Bahçeli, "Başbakan, sana sesleniyorum, Reyhanlı’da 52 canımızı alan katillerle ve azmettiricilerle ilgili elinde ne belge, ne bilgi ve ne bulgu varsa açıkla da milletimiz tüm gerçekleri öğrensin. Başbakan bunları saklamamalı, gizlememeli ve sumen altı yapmamalıdır. Böylesi önemli bir belge ya da belgelere gerçekten de sahipse ortaya koymalı ve milletimizin bilgisine sunmalıdır. Meseleyi kuru laf kalabalığına ve karambola getirmemeli, ağırdan almamalıdır. Şeffaf ve açık olmalı, kuşkuları gidermeli, endişeleri yok etmeli, korku bulutlarını dağıtmalıdır. Recep Tayyip Erdoğan, Başbakanlık makamında konu mankeni olarak oturmuyorsa 52 şehidimizin kanlılarından ve arkasındaki güçlerden bunun hesabını sormalıdır. Yakalandığı iddia edilen şüphelilere değil, büyük resme odaklanmalıdır" dedi.

"...SİYASETİNE ALET EDECEK KADAR SORUMSUZ VE İNSAFSIZDIR"

Bahçeli, "Reyhanlı ziyaretini önce 30 Mayıs diye ilan eden, arkasından da bizim mitingimize manidar şekilde denk getiren Başbakan acıları paylaşmaktan ziyade bunlardan nemalanacak ve siyasetine alet edecek kadar sorumsuz ve insafsızdır. Reyhanlı’nın canı yanmışken, koştura koştura ABD’ye giden, vahşeti engelleyemeyen ve politikalarıyla da buna çanak tutan Başbakan’ın Reyhanlılı kardeşlerimin yüzüne utanç duymadan, ciğeri yanmadan nasıl bakabildiği de gerçekten merakımızı celbeden bir konu olarak karşımızdadır" diye konuştu.

"PKK-PYD TERÖR ÖRGÜTLERİ, SURİYE’NİN KUZEYİNDE FIRSAT KOLLAMAKTA"

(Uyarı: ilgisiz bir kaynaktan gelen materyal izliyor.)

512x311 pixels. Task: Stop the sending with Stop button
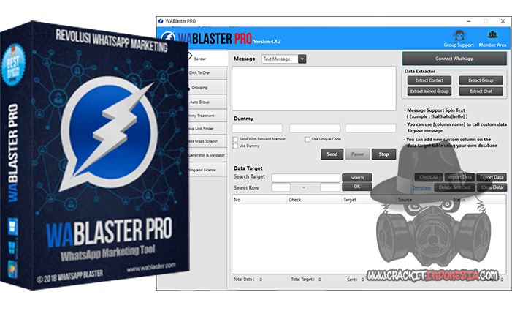coord(383,154)
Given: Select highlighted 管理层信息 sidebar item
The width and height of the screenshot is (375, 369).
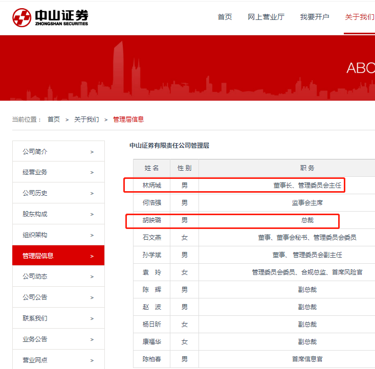Looking at the screenshot, I should (x=38, y=256).
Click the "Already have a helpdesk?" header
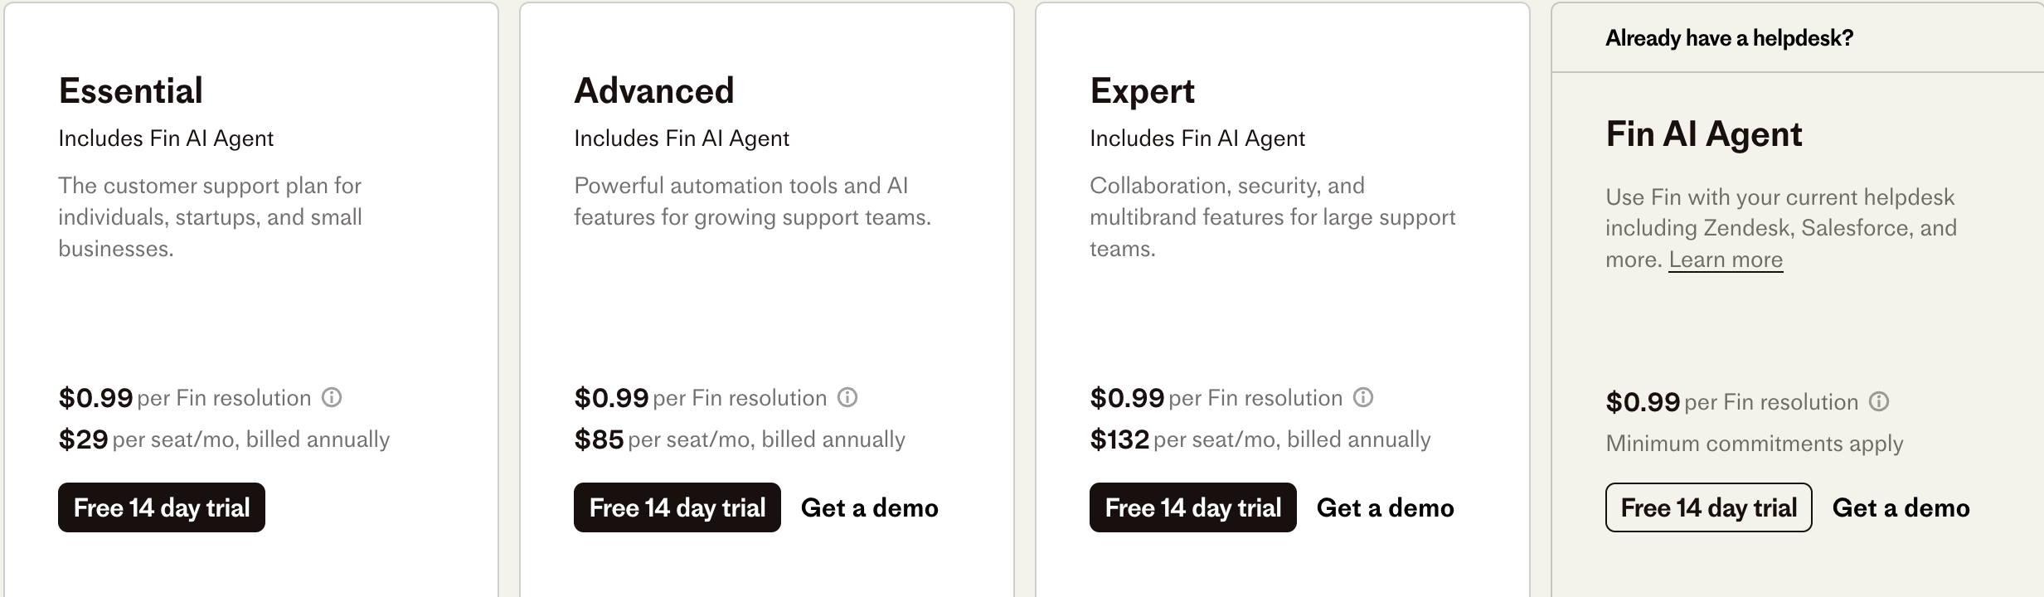The width and height of the screenshot is (2044, 597). [1730, 38]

"Suriye meselesi Türkiye’nin güvenliğini tehdit eden bir kıvam ve cesamete bürünmüştür" diyen Bahçeli, şunları söyledi; "Terör grupları, Şam yönetimi ve kontrolsüz unsurlar sınırlarımızda başı boş şekilde provokasyon zemini aramakta ve açmaktadır. PKK-PYD terör örgütleri, Suriye’nin kuzeyinde özerk bölge oluşturmak için her fırsatı kullanmakta ve kollamaktadır. Başbakan Esad’la kavgaya tutuşurken, muhaliflerin ve PYD militanlarının tezg?hlarını görmezden gelmekte veya fark edememektedir. Öyle bir noktaya gelinmiştir ki, muhalif unsurlar en az Esad rejimi kadar milletimizi tehdit etmekte, Türkiye’nin bünyesine zarar vermektedir. Suriye konusunda Türkiye’nin kazanma, hedeflerini gerçekleştirme ihtimali gün geçtikçe azalmaktadır. Defalarca Suriye’deki olayları ’tribünden izlemeyiz’ diyen Başbakan, aslında Türkiye’yi çoktan stadyum dışına çıkardığını görememiş ve de idrak edememiştir. Bir defa Ortadoğu; ABD-AB-Rusya ve Çin arasında stratejik bir mücadele, rekabet ve oyun sahasıdır. Uzunca bir süredir Asya-Pasifik alanı ve Ortadoğu küresel politikaların ana ekseni ve damarı haline gelmiş durumdadır. Buraların nüfus ve etki alanına alınması amacıyla, çok vahşi ve hiçbir kural tanımayan bir kapışma ve restleşme çoktandır alttan alta hız kazanmaktadır" dedi.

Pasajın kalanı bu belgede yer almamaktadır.